American Wings, Iranian Roots
by Kristin Orloff

The book is a true story about a woman writer (the author) in California who befriends an Iranian coworker, Reza Abedi. Their sons play on the same little league baseball team. Over the course of time, Reza tells the author his story of defecting from Iran.

Reza is a gold medal winning wrestler. On the last night of the 1982 Military World Wrestling Championships, he grips his gold medal, knowing that American wrestlers wait minutes away to help him defect. He is torn between choosing between his own freedom and the possible revenge killing of his thirteen year-old brother locked in Ayatollah Khomeini’s prison.

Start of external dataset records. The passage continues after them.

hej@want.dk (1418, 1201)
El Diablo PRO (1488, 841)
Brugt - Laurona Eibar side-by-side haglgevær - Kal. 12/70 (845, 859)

The subplot of the book is what happens to his family, left in Iran while he pursues his dream of freedom. The book opens a door on the war-torn history of Iran, what Khomeini promised and the reality of what wasn’t delivered.

Reza’s inspiring story celebrates honor, family and freedom. After he leads bloody battles in the 1979 Iranian Revolution and serves in the Air Force, he desires a fate beyond the suffocating suppression of Ayatollah Khomeini’s Iran.

Beyond the images of the blindfolded American hostages, the bearded cleric Ayatollah Khomeini and the controversial President Mahmoud Ahmadinejad, there are millions of men, women and children who desire to live with freedom and dignity. This story is their voice.